Instruction:
Quote the passage in the forum thread about "Back to the Future" below, starting at "Oh he’d hate" and ending at "a drug addict.".

Quoted text:
Critical issue about "Back to the Future"

Don’t make trouble.

What kind of music do you like to listen to?

better yet, what types of entertainment overall does he enjoy? books, music, television, theater, websites…

I don’t understand this line of argument. Yeah, I think dougie’s aversion is odd, but Power of Love did get showcased in the opening scene. So the band was never actually on screen; so what? If he doesn’t like rock (which is just weird, Power of Love is about as inoffensive as you can get), then it’s not going to matter whether it’s part of the soundtrack or they’re actually on screen.

And if he doesn’t like rock, then Johnny B Goode is even worse than Power of Love. That would hardly help.

Oh he’d hate Johnny B. Goode. But his kids are gonna love it.

He could always turn up his iPod (playing Johnny Cash’s various hits) during the few scenes that rock gets played.

Johnny Cash was a drug addict.

And an Arkansan. Double whammy. :slight_smile:

I guess you just weren’t ready for that, yet.

But your kids are gonna love it.

::shakes fist::

What don’t you make like a leaf and get the hell out of this thread?

And an adulterer.

He also shot a man in Reno, just to watch him die.

If there is ever a fire you can be a hero by stretching yourself over it.

ETA: DOH! Enderw24 beat me to it!

Oh well, I guess the movie was just too darn loud.

I can not believed I missed the opportunity for that joke.

There’s a big difference between being passed by and willfully removing yourself from experiences.

Your posts in this thread remind me of a quote from a TV show I’m sure would make you apoplectic if you ever watched it:

“You’re living in the past, man. You’re hung up on some clown from the 60s, man!”

And a public urinator. And a convict.

-Joe

And an Air Force man.

I just can’t help myself, as I adore this movie… (dougie_monty’s quotes in bold)

**With this in mind I went to see Back to the Future, and had one too many straws put on my back.
Specifically: these elements each irritated me just a little bit:

  1. The movie opened on a filthy laboratory which had obviously been abandoned for a week.**

Doc had been gone for days, he’s a bit absent-minded, but he had hired Marty to come by to help clean up and assist the Doc. This isn’t seen in the movie, but it was addressed by the screenwriter Bob Gale.

2) Fox’s character was a snide little smart-aleck, the likes of which would, or should, get his teeth knocked out early on in the real world. In one scene, he pays as much attention to the infuriated high-school principal as he might to a blank wall.

Data excerpts:
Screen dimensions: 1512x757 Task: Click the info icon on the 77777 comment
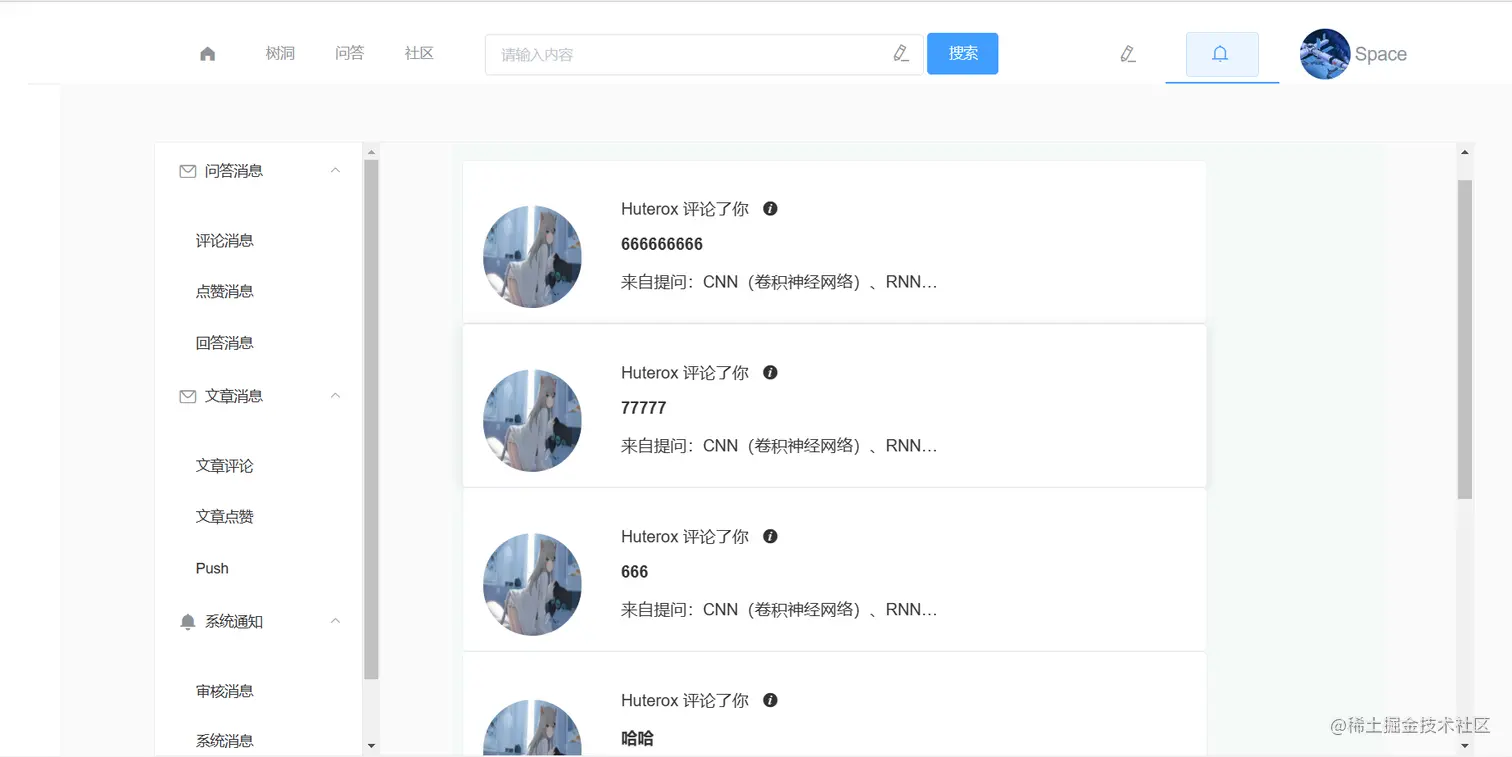point(770,372)
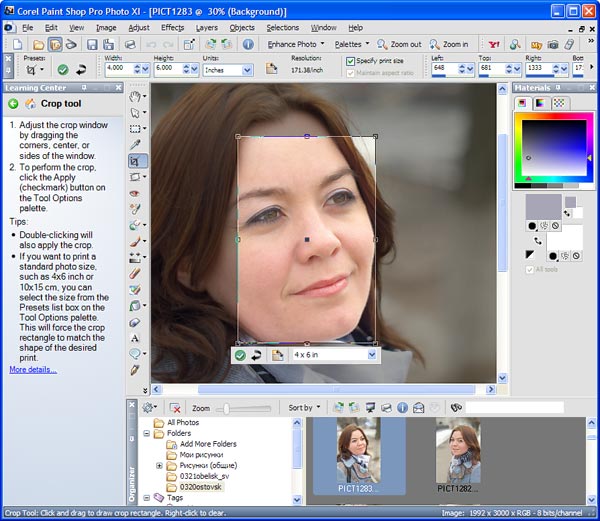Open the Enhance Photo button menu

click(295, 45)
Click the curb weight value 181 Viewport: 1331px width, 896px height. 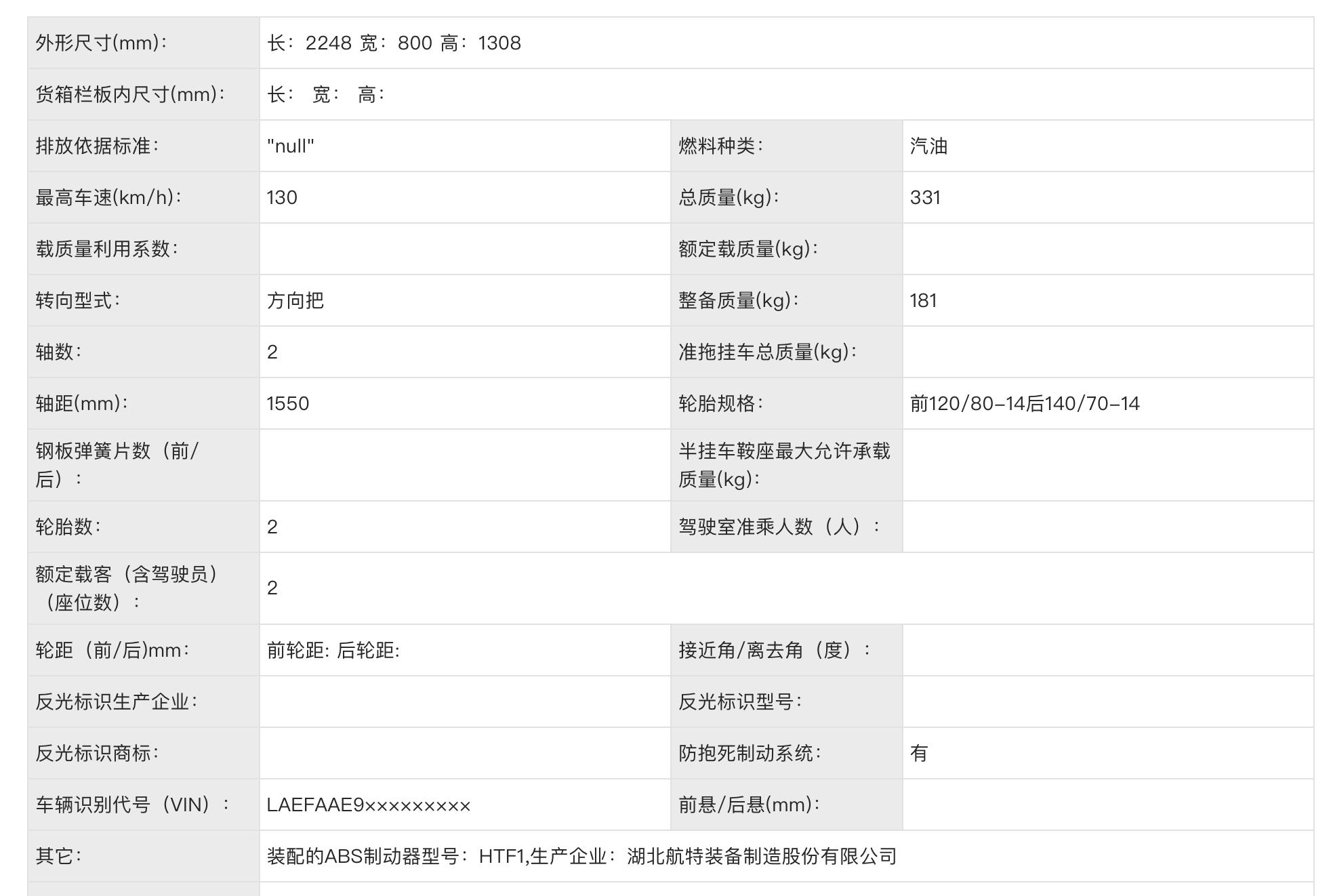click(923, 301)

Complete answer:
Oh he’d hate Johnny B. Goode. But his kids are gonna love it.

He could always turn up his iPod (playing Johnny Cash’s various hits) during the few scenes that rock gets played.

Johnny Cash was a drug addict.